Adjusted EBITDA grew 30.8% year over year to $49.6 million. Also, adjusted EBITDA margin expanded 140 bps year over year to 22.8%.
Selling, general & administrative expenses as a percentage of revenues decreased 100 bps year over year to 15.4%.
However, research & development expenses as a percentage of revenues increased 90 bps to 12.4%.
Operating margin expanded 40 bps year over year to 12.2%.
Balance Sheet and Cash Flow
Mercury had cash and cash equivalents of $226.8 million as of Jul 3, 2020, up from $407.1 million at the end of the previous quarter.
The company generated $28.7 million of cash flow from operating activities compared with $30.1 million in the previous quarter and $26 million in the year-ago quarter.
Free cash flow was $17.2 million, down from $19.2 million sequentially but slightly up on a year-over year basis.
Key Q4 Developments
In April, Mercury received a $4.7 million order from a leading defense prime contractor to provide artificial intelligence-processing technology for integration into an advanced airborne electro-optic system. The order was booked in the company’s fiscal 2020 third quarter and is expected to be shipped over the next several quarters.
Moreover, it received a $30 million multi-year award from a leading defense prime contractor to provide video-display technology for integration into mobile ground vehicles. The award has a 36-month planned performance and shipment period.
Further, Mercury announced the SpectrumSeries RFM3103s ultra-wideband dual upconverter, which is designed to align with the emerging sensor open systems architecture’s technical standard for electronic-warfare environments.
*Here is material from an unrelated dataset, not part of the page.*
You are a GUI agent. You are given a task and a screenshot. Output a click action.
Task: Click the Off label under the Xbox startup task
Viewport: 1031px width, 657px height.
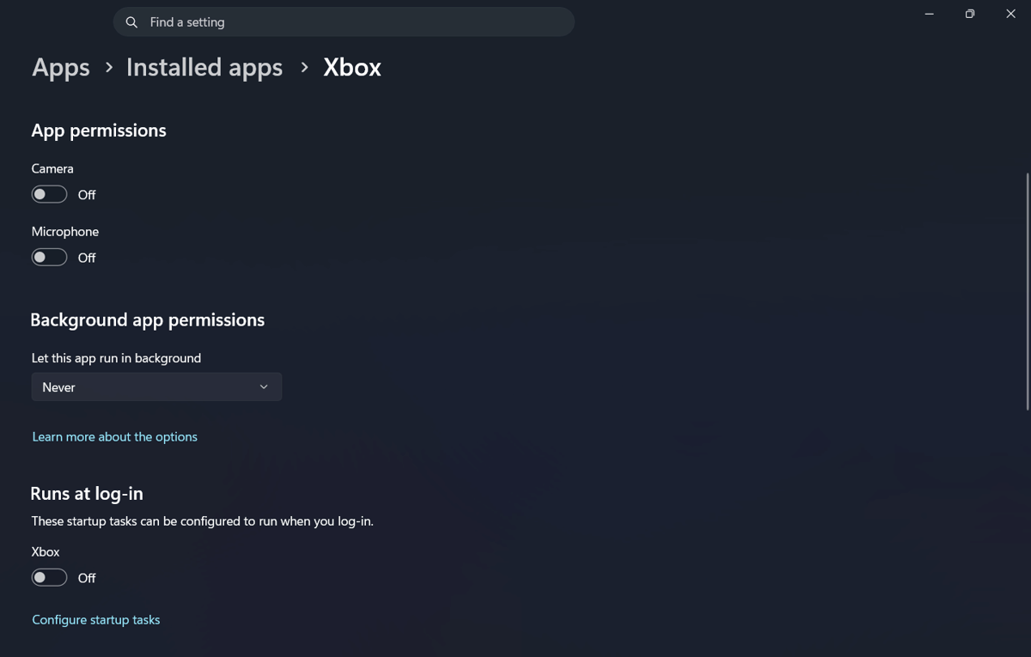pyautogui.click(x=87, y=577)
In June, Mercury announced the new GSC6204 OpenVPX which is NVIDIA’s Turing architecture-based GPU co-processing engine. The solution provides accelerated high-performance computing capabilitiesto commercial aerospace and defense applications.
Moreover, the company received a $49 million order from a leading defense prime contractor for high-performance signal processing and radio-frequency solutions for a missile-defense program. The order was booked in Mercury’s fiscal 2020 fourth quarter and is expected to be shipped over the next several quarters.
The company also received a $3.9 million multi-phase contract award from a leading defense prime contractor for the development of a high-density system-in-package solution for radar systems utilizing its novel 2.5D chip-scale integration technology.
Further, it received a $25 million follow-on order from a leading defense prime contractor for integrated radio frequency and digital subsystems for an advanced naval electronic-support application. The order was booked in Mercury’s fiscal 2020 fourth quarter and is expected to be shipped over the next several quarters.
Mercury also announced volume production of its newest, high-density secure memory device, with the highest capacity in the smallest form factor available.
For the first quarter of fiscal 2021, revenues are expected to be $190-$205 million.
Adjusted EBITDA is anticipated in a band of $38-$41 million. Adjusted earnings are projected to be 43-47 cents per share.
The company expects CapEx in the first quarter of fiscal 2021 to be roughly 7% of revenues.
Mercury expects fiscal 2021 revenues of $860-$885 million. Top-line growth is expected to be driven by high single-digit organic-revenue growth.
Adjusted EBITDA is expected to be $188-$196 million. Adjusted earnings are estimated to be $2.15-$2.26 per share.
How Have Estimates Been Moving Since Then?
It turns out, estimates review have trended downward during the past month. The consensus estimate has shifted 38.16% due to these changes.
At this time, Mercury Systems has a strong Growth Score of A, though it is lagging a lot on the Momentum Score front with a C. However, the stock was allocated a grade of F on the value side, putting it in the fifth quintile for this investment strategy.
Overall, the stock has an aggregate VGM Score of C. If you aren't focused on one strategy, this score is the one you should be interested in.
Estimates have been broadly trending downward for the stock, and the magnitude of these revisions indicates a downward shift. It's no surprise Mercury Systems has a Zacks Rank #5 (Strong Sell). We expect a below average return from the stock in the next few months.